═══ TEXT PROVIDED ═══

I think I am on the less wasteful end of the scale by American standards (which is not sayng much).

My wife and I eat almost every single piece of food we buy. Very very little is not eaten. Also, I have several different composting systems that I use to recycle almost all food waste into usable comopst, so even if it is not eaten, it is not thrown away. I can process all the inedible trimmings off of fruits and vegetables that you make when you are cooking, and I can also process food that has spoiled, cooked food, even meat and cheese, into usable compost. The only food-related items I cannot process at home are things like bones, or very greasy items, or things that have really putrified --- however my municipal garbage service provides a green "organics" bin for that material, and they compost it in an industrial composting facility. So even that portion does not truly go to waste --- it goes to fertilize California crops.

I also recycle almost all of my yard waste into compost as well. The only yard waste that I do not compost here and reuse on site is weeds that have gone to seed, diseased plants, and very large woody items that are too large for me to chip up here on site. However, all of that stuff that I cannot process goes into the green bin as well and is composted at an industrial site.

I am also an aggressive recycler. My wife calls it "pawing through the garbage." Believe me, nothing gets thrown in the garbage if it can be recycled. And if it does inadvertently end up there, I pull it out when I fill the bins on garbage night. This city has a great recycling program, and you can throw all your paper, glass, metal cans, aluminum foil, and plastics of different types into one recycling bin, and it is all sorted at the transfer station and recycled.

═══ GIVEN INFORMATION ═══

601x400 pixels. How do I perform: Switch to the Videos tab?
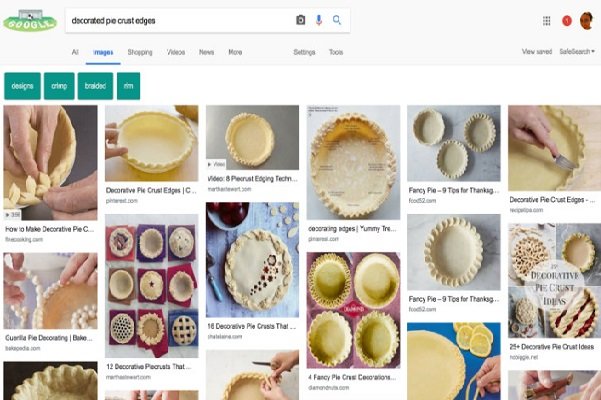pyautogui.click(x=176, y=52)
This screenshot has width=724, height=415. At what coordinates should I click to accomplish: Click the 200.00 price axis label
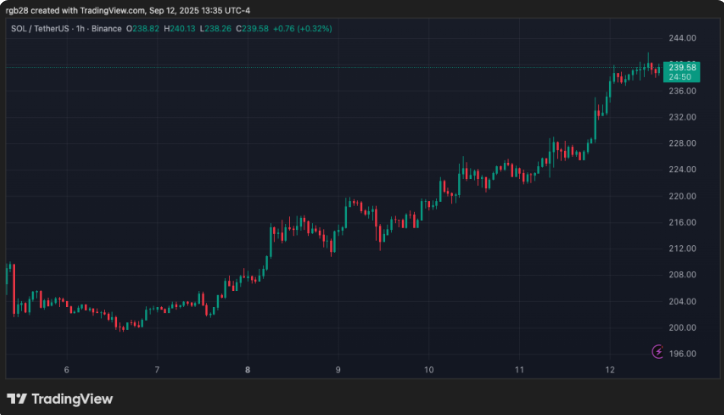(x=683, y=328)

═══

■ EXERCISE AIM: Continue the first-person account of cutting household waste, starting after its last sentence. The listing has no connection to the account of household waste and stands as separate material.

■ EXERCISE ANSWER:
The biggest challenge was what to do with the nasty used kleenex, used paper towels and paper napkins, and food-stained paper, like paper plates and pizza boxes. Well, that can all go into the "organics" bin now too, and it gets recycled into compost, believe it or not. So now I gather all that crap too.

Each week, all of the unusable garbage that my wife and I generate fits into one plastic shopping bag. It is probably less than a half a cubic foot and consists mostly of unrecycleable plastics. That's it. That one bag is all that goes into the landfill from this house on a typical week. The only exception is when something unusual happens and we buy something that comes in a lot of packaging. Around Christmas there is always a lot of styrofoam that I haven't figured out what to do with yet.